YOUR TASK: Output the lines of the records below as a JSON list of strings, one string per line, skipping blank lines. Leave the pictures out.

## start SUPPLIED DATA

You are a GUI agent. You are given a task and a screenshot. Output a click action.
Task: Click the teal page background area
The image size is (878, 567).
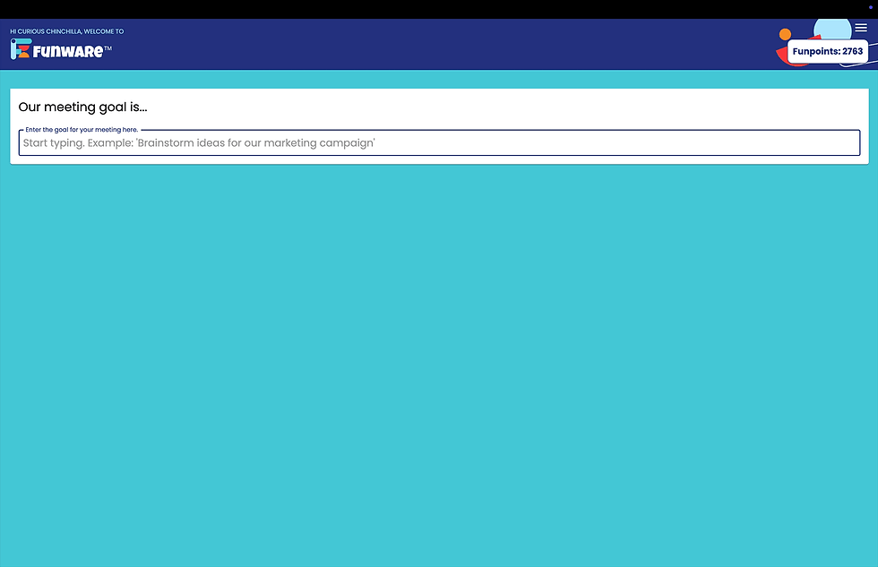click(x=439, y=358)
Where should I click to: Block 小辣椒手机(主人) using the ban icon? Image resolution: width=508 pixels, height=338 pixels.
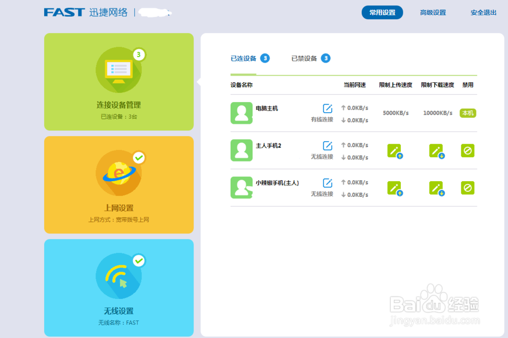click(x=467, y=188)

## end SUPPLIED DATA

WRITTEN REPLY:
[
  "You are a GUI agent. You are given a task and a screenshot. Output a click action.",
  "Task: Click the teal page background area",
  "The image size is (878, 567).",
  "click(x=439, y=358)",
  "Where should I click to: Block 小辣椒手机(主人) using the ban icon? Image resolution: width=508 pixels, height=338 pixels.",
  "click(x=467, y=188)"
]